Andrew Stevens, vice president of acquisitions at DHM, said a majority of the company's business is driven by third-party management.

"We've seen that other groups — that are in the mix of who is going to operate the asset upon acquisition for a third-party owner — have not been able to get insurance in certain markets, where we have been able to by the way we're set up," he said.

Joseph Zaffuta, corporate operations manager at DHM, said the company's insurance program structure is best described as a pie scenario.
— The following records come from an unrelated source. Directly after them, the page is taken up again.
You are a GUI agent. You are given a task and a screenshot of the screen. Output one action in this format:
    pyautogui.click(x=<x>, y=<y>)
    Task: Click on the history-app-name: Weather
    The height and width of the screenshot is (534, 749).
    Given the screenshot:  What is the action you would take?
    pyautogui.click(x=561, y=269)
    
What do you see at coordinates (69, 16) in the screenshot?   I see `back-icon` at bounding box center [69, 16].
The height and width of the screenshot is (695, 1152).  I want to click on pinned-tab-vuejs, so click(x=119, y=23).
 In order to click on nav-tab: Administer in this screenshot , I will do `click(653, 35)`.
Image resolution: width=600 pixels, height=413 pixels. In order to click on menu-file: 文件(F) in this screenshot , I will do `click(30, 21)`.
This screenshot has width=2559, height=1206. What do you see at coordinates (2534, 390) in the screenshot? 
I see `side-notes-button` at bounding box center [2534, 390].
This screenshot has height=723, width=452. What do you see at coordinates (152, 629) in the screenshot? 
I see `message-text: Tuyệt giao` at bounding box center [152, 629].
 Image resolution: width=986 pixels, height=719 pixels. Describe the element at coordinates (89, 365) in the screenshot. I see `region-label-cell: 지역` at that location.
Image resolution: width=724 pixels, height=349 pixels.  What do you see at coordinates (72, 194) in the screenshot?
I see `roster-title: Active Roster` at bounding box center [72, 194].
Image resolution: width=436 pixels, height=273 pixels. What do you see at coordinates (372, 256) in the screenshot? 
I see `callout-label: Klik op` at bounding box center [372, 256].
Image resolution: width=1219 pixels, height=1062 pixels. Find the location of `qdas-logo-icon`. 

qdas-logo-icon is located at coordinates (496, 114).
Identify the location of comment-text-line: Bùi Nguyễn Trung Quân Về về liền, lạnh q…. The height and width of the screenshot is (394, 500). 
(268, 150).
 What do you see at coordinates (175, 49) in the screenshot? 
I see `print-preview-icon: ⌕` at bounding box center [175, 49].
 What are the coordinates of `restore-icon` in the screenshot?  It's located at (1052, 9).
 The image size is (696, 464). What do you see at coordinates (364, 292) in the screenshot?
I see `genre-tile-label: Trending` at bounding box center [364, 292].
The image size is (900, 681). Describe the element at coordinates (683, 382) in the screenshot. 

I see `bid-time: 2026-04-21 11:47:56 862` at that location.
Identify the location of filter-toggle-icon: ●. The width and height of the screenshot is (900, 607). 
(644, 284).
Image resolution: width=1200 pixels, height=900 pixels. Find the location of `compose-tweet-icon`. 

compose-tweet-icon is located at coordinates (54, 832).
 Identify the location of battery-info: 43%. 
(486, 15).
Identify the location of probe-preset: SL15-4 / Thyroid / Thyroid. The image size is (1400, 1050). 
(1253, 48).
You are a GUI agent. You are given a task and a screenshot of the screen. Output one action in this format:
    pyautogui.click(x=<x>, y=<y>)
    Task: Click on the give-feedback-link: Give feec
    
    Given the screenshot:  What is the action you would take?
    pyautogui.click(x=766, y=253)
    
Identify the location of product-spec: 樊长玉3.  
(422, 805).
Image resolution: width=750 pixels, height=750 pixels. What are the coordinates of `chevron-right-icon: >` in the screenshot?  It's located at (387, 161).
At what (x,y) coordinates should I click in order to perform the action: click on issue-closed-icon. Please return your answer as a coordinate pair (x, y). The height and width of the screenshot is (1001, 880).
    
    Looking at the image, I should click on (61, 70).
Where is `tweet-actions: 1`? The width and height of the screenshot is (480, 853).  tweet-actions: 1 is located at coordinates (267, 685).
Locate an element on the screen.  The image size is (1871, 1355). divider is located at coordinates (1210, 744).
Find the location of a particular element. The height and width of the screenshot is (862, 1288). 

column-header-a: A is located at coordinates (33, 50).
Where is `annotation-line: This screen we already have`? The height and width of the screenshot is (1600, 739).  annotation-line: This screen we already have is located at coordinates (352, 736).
"If you were to look at our program as a pie, there are 31 different insurance companies from [all these different global insurance companies] that have their portion of the pie. If a loss happens in a particular location, then all of them share the risk on that location," he said.

DHM's global broker sought out 105 different insurance companies for the renewal process. Many declined participation and many others didn't get accepted due to rates or other coverage aspects.

"That's where the final 31 participants was developed from," he said.

Zaffuta said it's partly a numbers game; the rest is driven by relationships and track record.

"When you have a portfolio that's set up the way we do, there are triggers we have. We used a lot of them in this renewal that take time and analytics to come up with to make certain decisions. ... If you, for example, historically carried a $500 million windstorm sublimit on your portfolio, we really zeroed in on that and said, 'Hey do we need limits that high?'" Diaz added. "In the past, it didn't matter. You could overinsure yourself because those top levels cost nothing. That's not the case anymore. We spent a lot of time analyzing where the risk was, what limits could look like in that. We brought those limits down so we could start to mitigate some of these rate increases."